ASSIGNED TASK »
Omit the pictures, but give back every entry below exactly as written.

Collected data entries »

★ ★ ★ ★ ★ ★ ★

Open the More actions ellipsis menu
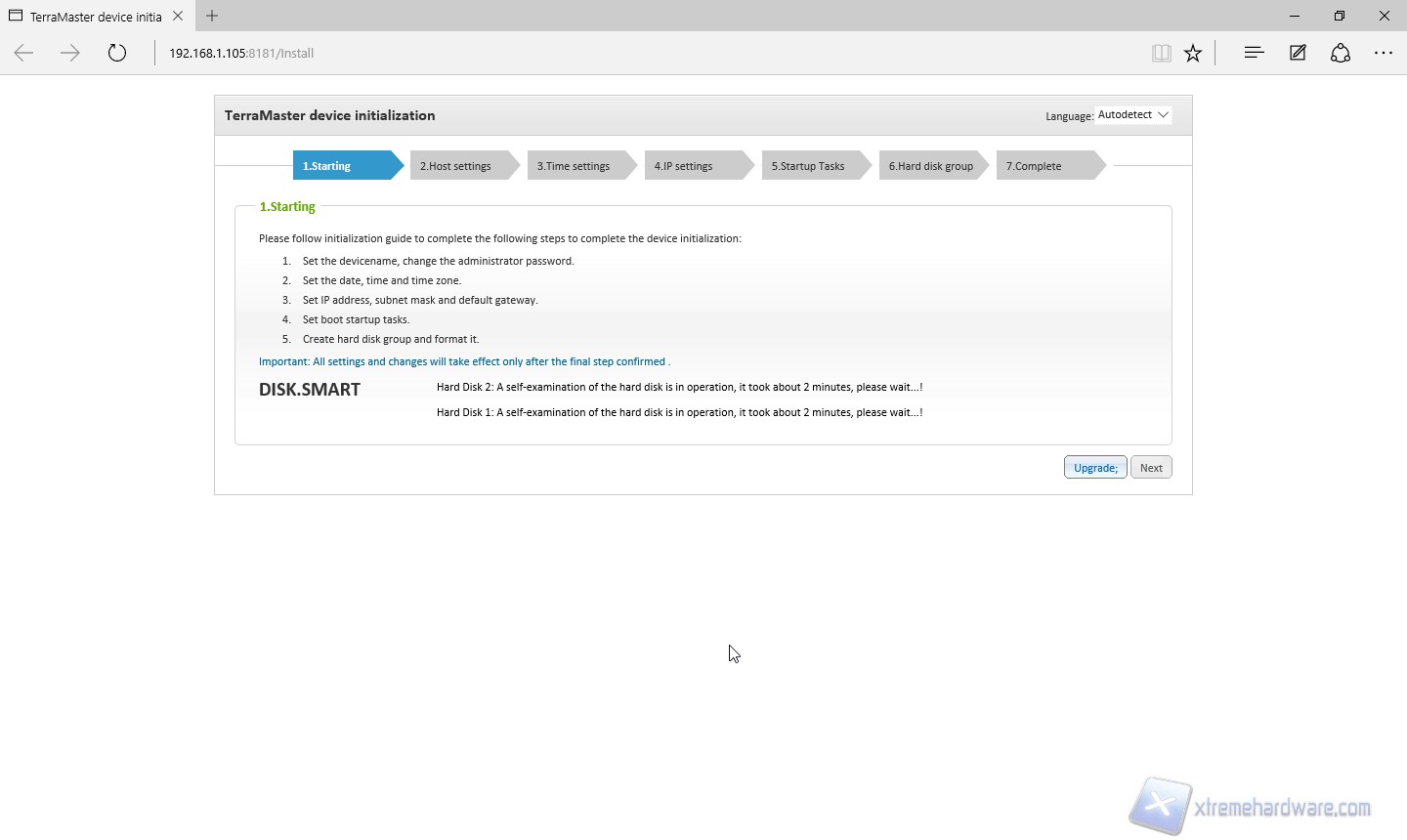 [1384, 54]
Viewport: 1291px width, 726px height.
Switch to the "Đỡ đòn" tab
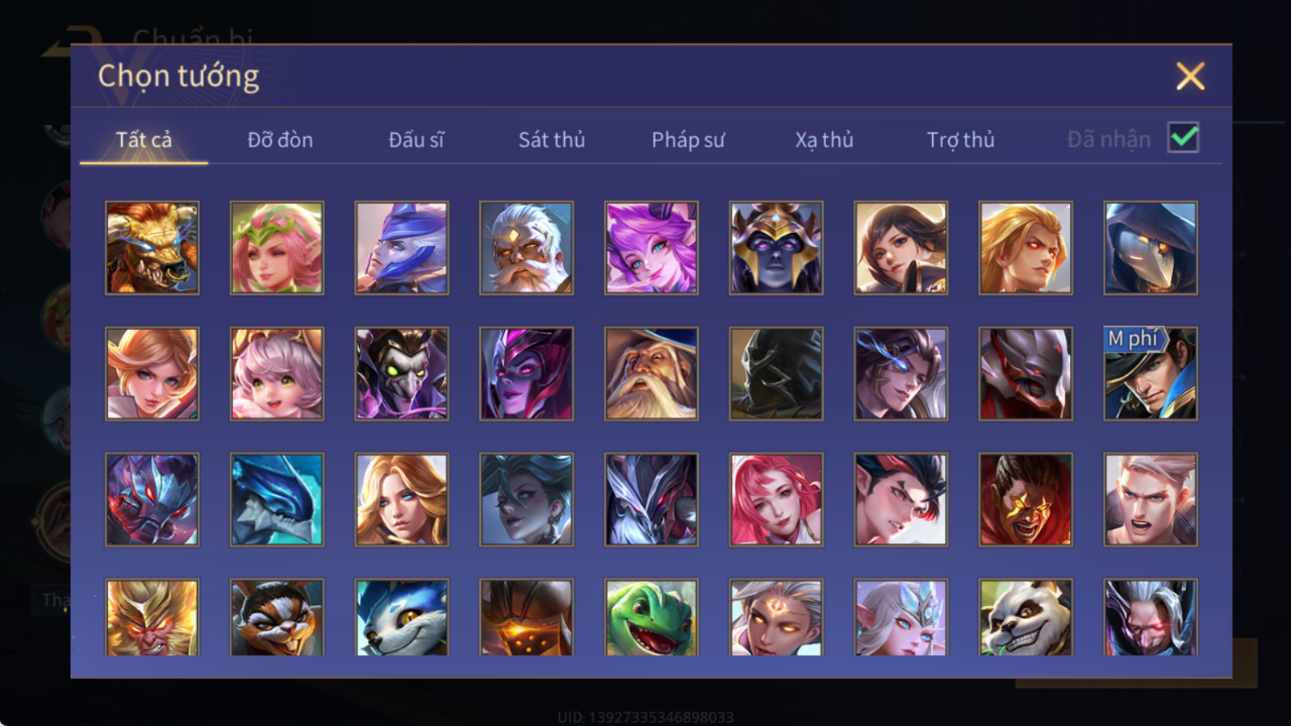pyautogui.click(x=280, y=140)
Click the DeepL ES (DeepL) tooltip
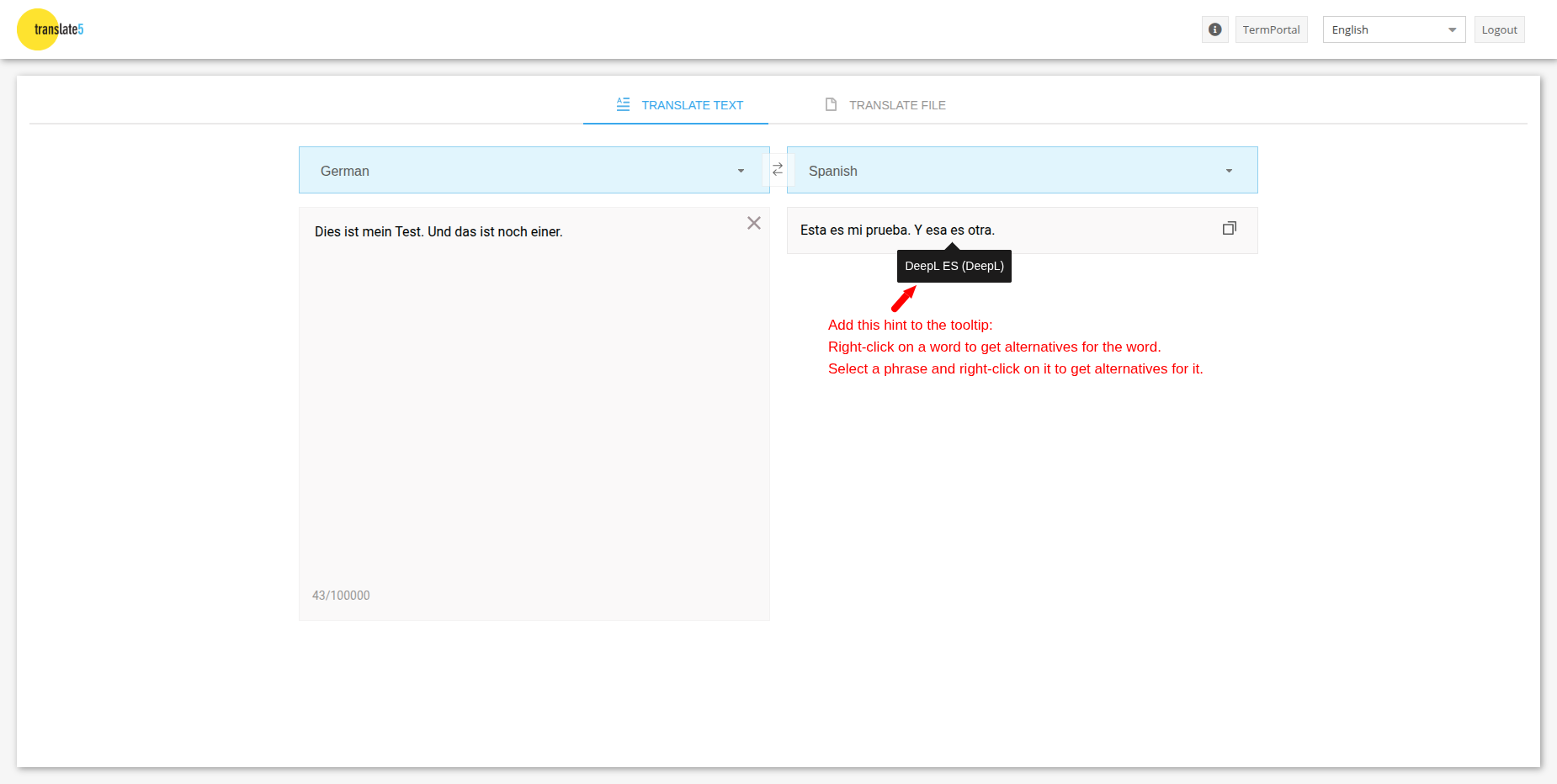1557x784 pixels. coord(954,266)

★ ★ ★ ★ ★ ★ ★

ANSWER FOR THE TASK »
Open the More actions ellipsis menu
 [1384, 54]
Viewport: 1291px width, 726px height.
Switch to the "Đỡ đòn" tab
pyautogui.click(x=280, y=140)
Click the DeepL ES (DeepL) tooltip
1557x784 pixels. coord(954,266)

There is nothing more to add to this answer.